WORK REQUEST: What is needed here is every record, retyped without any change.

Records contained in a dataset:
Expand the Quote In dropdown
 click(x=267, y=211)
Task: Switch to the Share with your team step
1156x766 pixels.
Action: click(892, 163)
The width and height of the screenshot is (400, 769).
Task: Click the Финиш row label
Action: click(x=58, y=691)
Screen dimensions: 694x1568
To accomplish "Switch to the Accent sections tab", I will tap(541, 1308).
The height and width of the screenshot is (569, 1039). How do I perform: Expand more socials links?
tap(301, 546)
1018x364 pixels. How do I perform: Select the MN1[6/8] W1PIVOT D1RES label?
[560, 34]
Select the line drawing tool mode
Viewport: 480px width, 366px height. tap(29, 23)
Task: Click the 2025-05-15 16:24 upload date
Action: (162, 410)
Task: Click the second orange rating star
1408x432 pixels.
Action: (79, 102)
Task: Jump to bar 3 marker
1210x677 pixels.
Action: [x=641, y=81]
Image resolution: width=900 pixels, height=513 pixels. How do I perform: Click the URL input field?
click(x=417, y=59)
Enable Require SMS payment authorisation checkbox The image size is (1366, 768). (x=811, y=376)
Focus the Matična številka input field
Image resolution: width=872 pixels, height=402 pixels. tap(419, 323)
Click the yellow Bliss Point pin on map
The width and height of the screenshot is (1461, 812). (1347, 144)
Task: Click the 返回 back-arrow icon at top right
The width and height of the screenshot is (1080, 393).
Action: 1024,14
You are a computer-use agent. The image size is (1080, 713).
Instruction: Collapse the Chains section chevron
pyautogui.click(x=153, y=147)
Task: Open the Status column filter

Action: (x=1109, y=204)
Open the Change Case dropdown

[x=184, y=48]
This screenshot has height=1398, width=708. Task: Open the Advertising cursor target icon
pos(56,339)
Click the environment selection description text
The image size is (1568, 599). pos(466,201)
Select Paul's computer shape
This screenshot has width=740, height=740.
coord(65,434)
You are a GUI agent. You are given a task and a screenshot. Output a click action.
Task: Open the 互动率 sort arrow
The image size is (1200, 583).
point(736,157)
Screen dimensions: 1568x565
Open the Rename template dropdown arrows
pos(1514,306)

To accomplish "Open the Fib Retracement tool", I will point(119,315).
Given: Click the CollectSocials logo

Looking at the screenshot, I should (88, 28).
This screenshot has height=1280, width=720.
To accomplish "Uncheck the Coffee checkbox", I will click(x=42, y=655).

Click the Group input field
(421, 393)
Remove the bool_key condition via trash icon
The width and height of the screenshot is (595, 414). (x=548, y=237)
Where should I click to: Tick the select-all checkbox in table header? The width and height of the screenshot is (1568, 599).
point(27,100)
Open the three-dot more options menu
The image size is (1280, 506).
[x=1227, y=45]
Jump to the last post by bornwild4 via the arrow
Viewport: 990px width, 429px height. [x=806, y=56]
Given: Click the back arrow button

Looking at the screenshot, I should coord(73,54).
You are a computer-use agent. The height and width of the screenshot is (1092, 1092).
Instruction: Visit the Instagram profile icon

EXERCISE RESPONSE:
Expand the Quote In dropdown
 click(x=267, y=211)
Task: Switch to the Share with your team step
1156x766 pixels.
Action: click(892, 163)
The width and height of the screenshot is (400, 769).
Task: Click the Финиш row label
Action: click(x=58, y=691)
Screen dimensions: 694x1568
To accomplish "Switch to the Accent sections tab", I will tap(541, 1308).
The height and width of the screenshot is (569, 1039). How do I perform: Expand more socials links?
tap(301, 546)
1018x364 pixels. How do I perform: Select the MN1[6/8] W1PIVOT D1RES label?
[560, 34]
Select the line drawing tool mode
Viewport: 480px width, 366px height. tap(29, 23)
Task: Click the 2025-05-15 16:24 upload date
Action: (162, 410)
Task: Click the second orange rating star
1408x432 pixels.
Action: (79, 102)
Task: Jump to bar 3 marker
1210x677 pixels.
Action: [x=641, y=81]
Image resolution: width=900 pixels, height=513 pixels. How do I perform: Click the URL input field?
click(x=417, y=59)
Enable Require SMS payment authorisation checkbox The image size is (1366, 768). (x=811, y=376)
Focus the Matična številka input field
Image resolution: width=872 pixels, height=402 pixels. tap(419, 323)
Click the yellow Bliss Point pin on map
The width and height of the screenshot is (1461, 812). (1347, 144)
Task: Click the 返回 back-arrow icon at top right
The width and height of the screenshot is (1080, 393).
Action: 1024,14
You are a computer-use agent. The image size is (1080, 713).
Instruction: Collapse the Chains section chevron
pyautogui.click(x=153, y=147)
Task: Open the Status column filter

Action: (x=1109, y=204)
Open the Change Case dropdown

[x=184, y=48]
This screenshot has height=1398, width=708. Task: Open the Advertising cursor target icon
pos(56,339)
Click the environment selection description text
The image size is (1568, 599). pos(466,201)
Select Paul's computer shape
This screenshot has width=740, height=740.
coord(65,434)
You are a GUI agent. You are given a task and a screenshot. Output a click action.
Task: Open the 互动率 sort arrow
The image size is (1200, 583).
point(736,157)
Screen dimensions: 1568x565
Open the Rename template dropdown arrows
pos(1514,306)

To accomplish "Open the Fib Retracement tool", I will point(119,315).
Given: Click the CollectSocials logo

Looking at the screenshot, I should (88, 28).
This screenshot has height=1280, width=720.
To accomplish "Uncheck the Coffee checkbox", I will click(x=42, y=655).

Click the Group input field
(421, 393)
Remove the bool_key condition via trash icon
The width and height of the screenshot is (595, 414). (x=548, y=237)
Where should I click to: Tick the select-all checkbox in table header? The width and height of the screenshot is (1568, 599).
point(27,100)
Open the three-dot more options menu
The image size is (1280, 506).
[x=1227, y=45]
Jump to the last post by bornwild4 via the arrow
Viewport: 990px width, 429px height. [x=806, y=56]
Given: Click the back arrow button

Looking at the screenshot, I should coord(73,54).
You are a computer-use agent. The height and width of the screenshot is (1092, 1092).
Instruction: Visit the Instagram profile icon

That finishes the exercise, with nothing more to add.